I have a question regarding the results of DESeq2.
With one dataset, by changing the lfcthreshold from 0 to 0.75 I found a decrease in the number of DEGs ---- from 100 to 3. DESeq gave 101 for another set of data with an lfcthreshold of 0.75 and 215 for an lfcthreshold of 0.
Why is the DEG drop more in the first case? Is it because of the variation in the read counts in the replicate samples?
Hi BS,
here is the reason why the number of DEG drop if you rise the lfcthreshold: link
Thank you Andres:) I understand the implication of using a strict lfcthreshold.

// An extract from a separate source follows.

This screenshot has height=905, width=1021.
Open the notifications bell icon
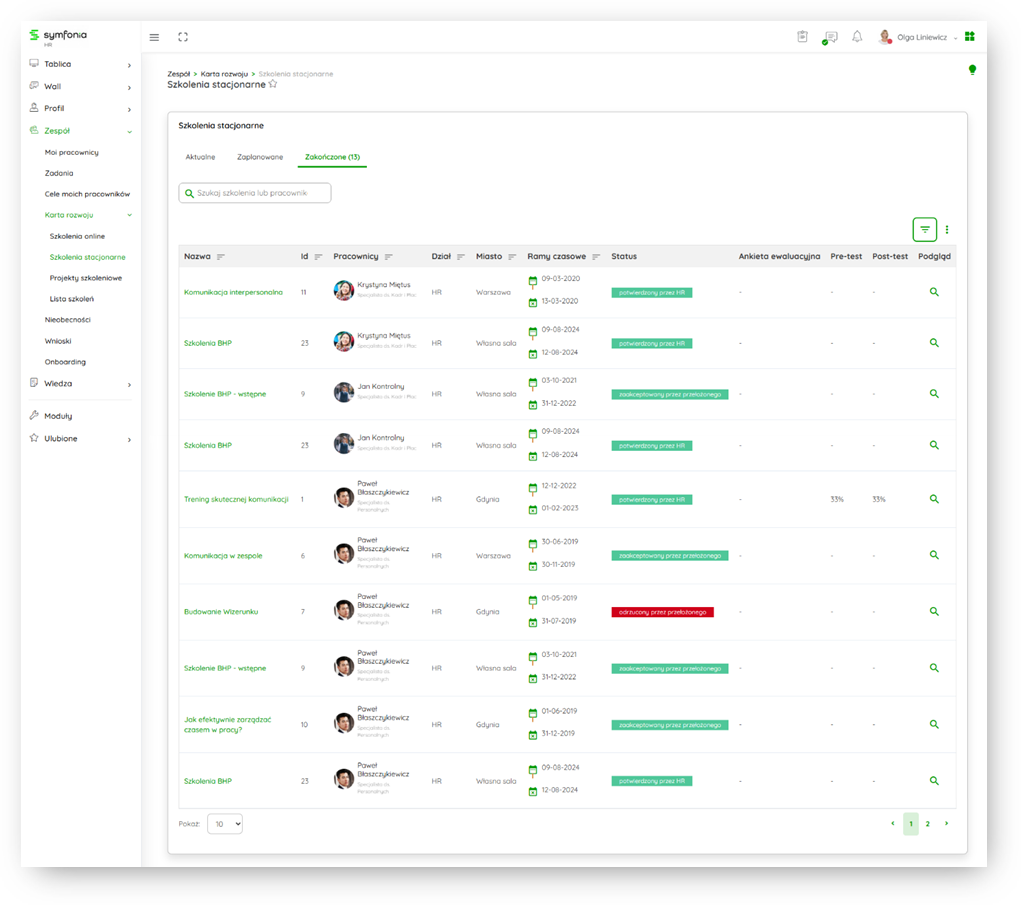point(857,37)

Thanks Andres - that's an important answer from James on Bioconductor to which to link here. BS, I am not sure of your experience but, unless you have a good reason to modify the default value of
lfcThreshold
, then it may be better to leave it at 0 and filter for fold-change in the final results table that is generated. A typical cut-off there would be Adjusted p < 0.05 and absolute Log2FC > 2.I personally test against a
log2(1.2)
simply to get rid of genes that are statistically significant but show tiny fold changes which then (in my head) are unlikely to actually drive any meaningful biological differences. A small threshold like 1.2 is (I think) better than post-hoc filtering for 1.5 or 2 because post-hoc filtering flavours genes that are lowly-expressed and therefore more prone to show large FCs (assuming you did not shrink the FCs with DESeq2). This is pretty much what the edgeR authors recommend.Thank you very much Kevin for the answer:) The experimental design and the species studied are different. However, the data-prep and sequencing methods were similar. In DESeq if you specify the lfcthreshold the results function will ignore the pvalue. Note that I have used p<0.05 in both cases.
The result function doesn't ignore the p-value.

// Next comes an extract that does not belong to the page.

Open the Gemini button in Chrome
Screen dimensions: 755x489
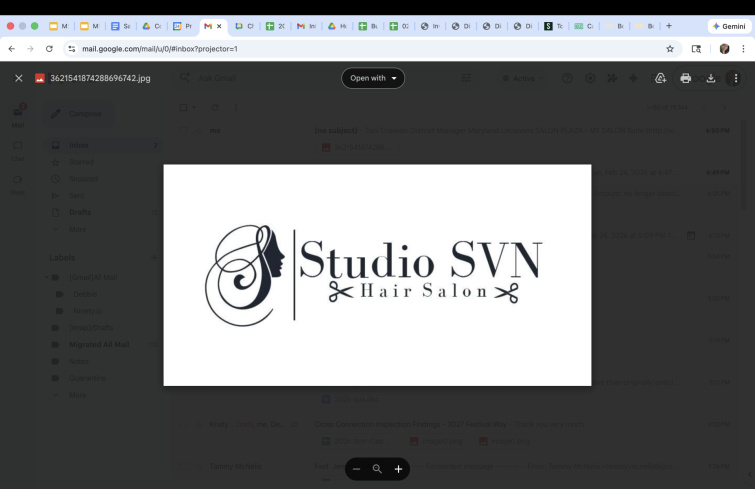(729, 26)
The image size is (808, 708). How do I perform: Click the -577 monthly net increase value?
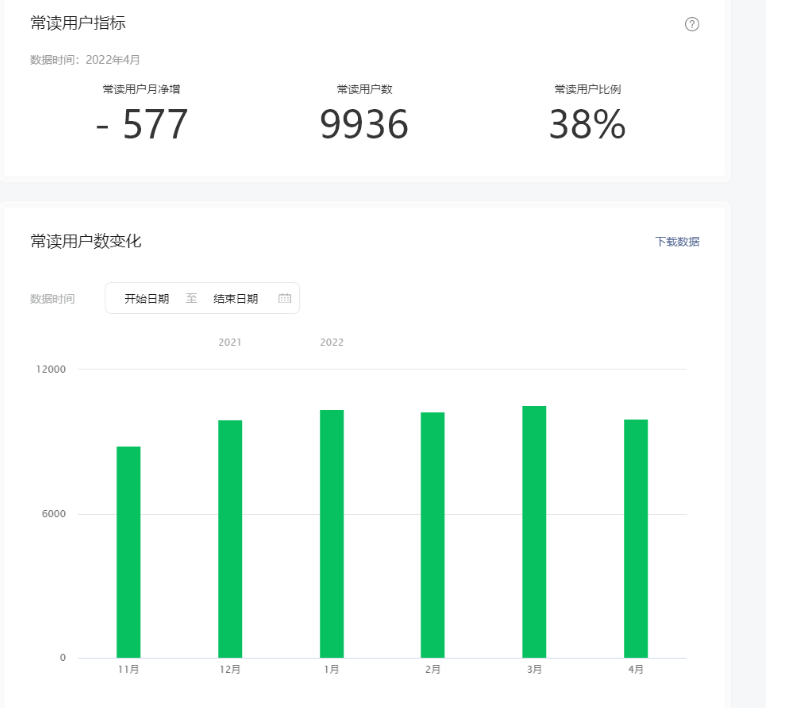(x=142, y=125)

Kevin has given the one and only good answer you can give here
due to a virtually infinite number of reasons
. You have independent datasets, results will always be different. Statistical power, te true underlying biological effect, batch effects, sequencing depth, variance and dispersion, number of genes surviving the independent filtering, it can be everything, results are not predictable, that is why you run experiments and apply rigid statistics to get meaningful and reliable results. There is no simple answer for this.